» **Action item**: In the entries below, begin at the line that has "1049x562 pixels." and stop after the line that has "Switch to the Objects process tab"; output those lines exactly, leaving out pictures.
*** Supplied entries Section Begins ***
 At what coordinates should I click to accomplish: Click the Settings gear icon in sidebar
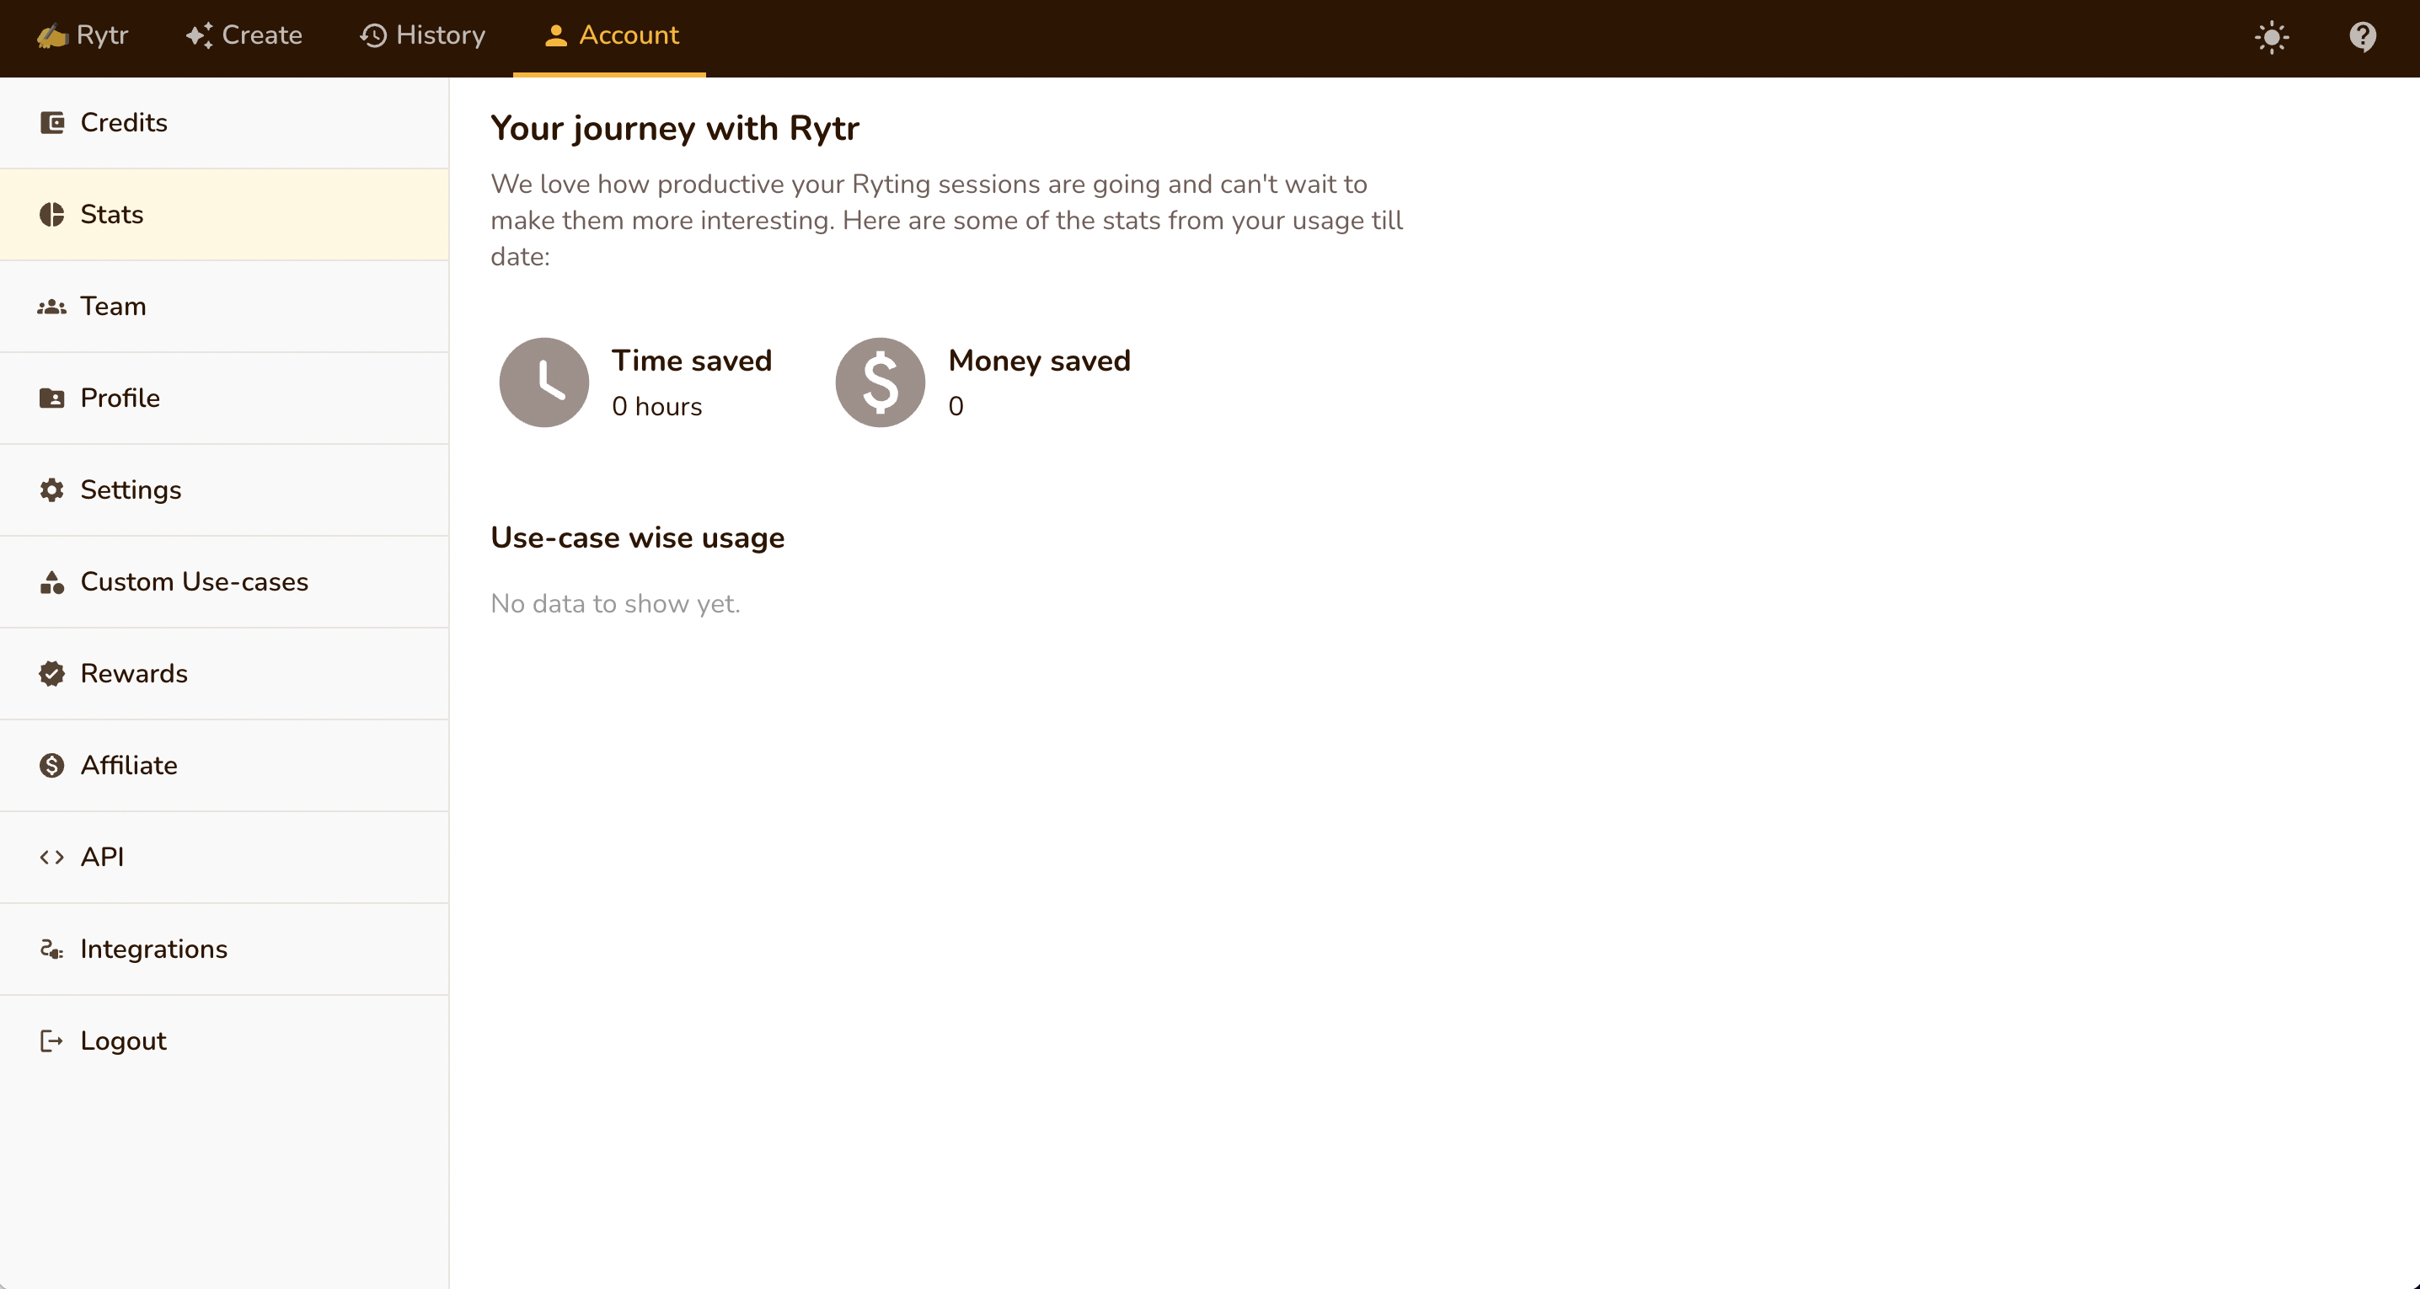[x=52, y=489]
*** Supplied entries Section Ends ***
*** Supplied entries Section Begins ***
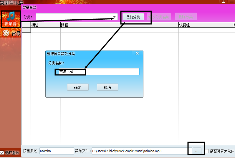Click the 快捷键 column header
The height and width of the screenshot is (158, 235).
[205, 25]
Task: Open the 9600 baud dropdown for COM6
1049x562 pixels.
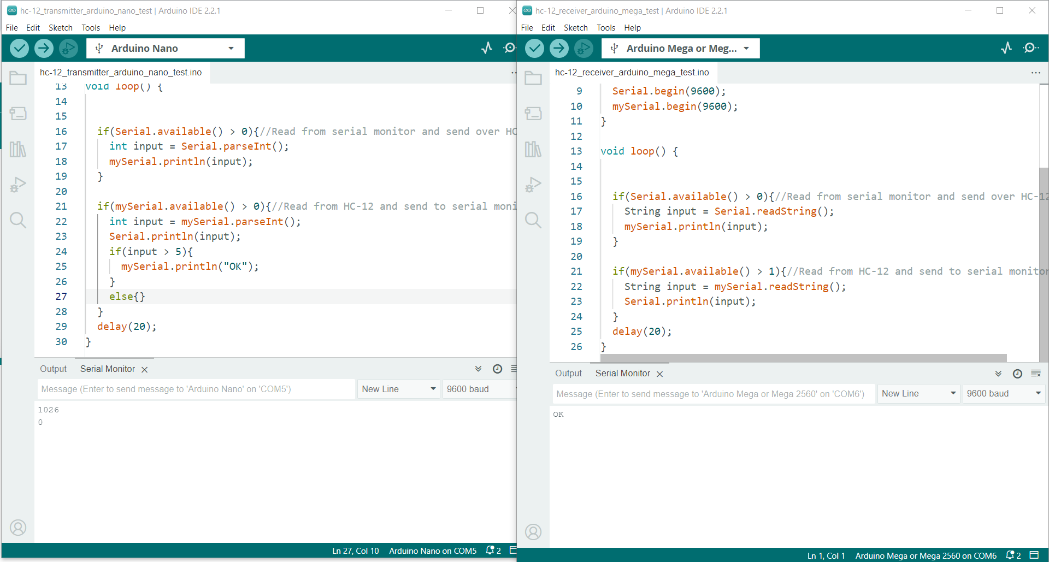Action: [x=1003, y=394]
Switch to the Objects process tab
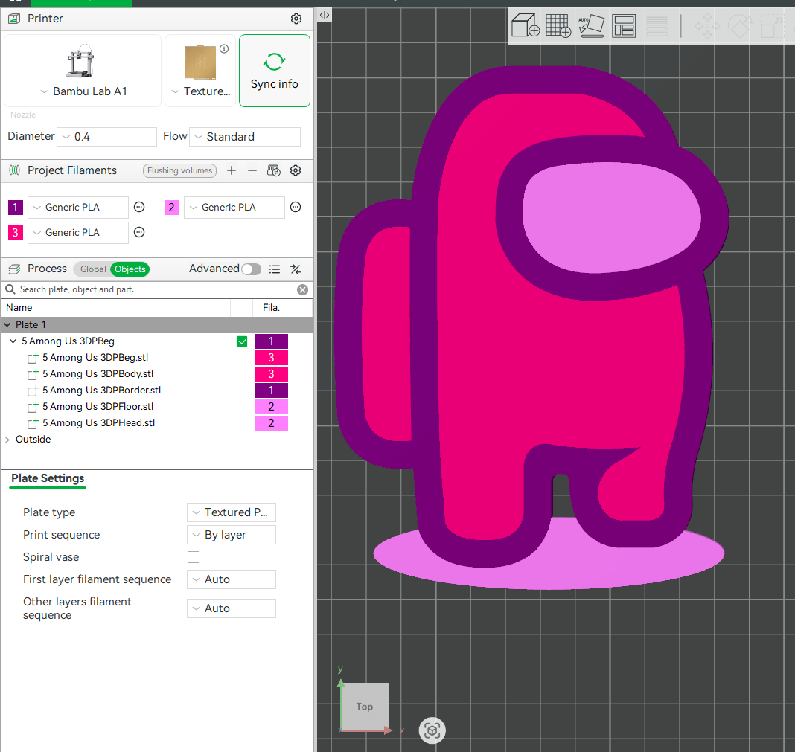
*** Supplied entries Section Ends ***
» **Result of this exercise**:
1049x562 pixels.
Action: [x=1003, y=394]
Switch to the Objects process tab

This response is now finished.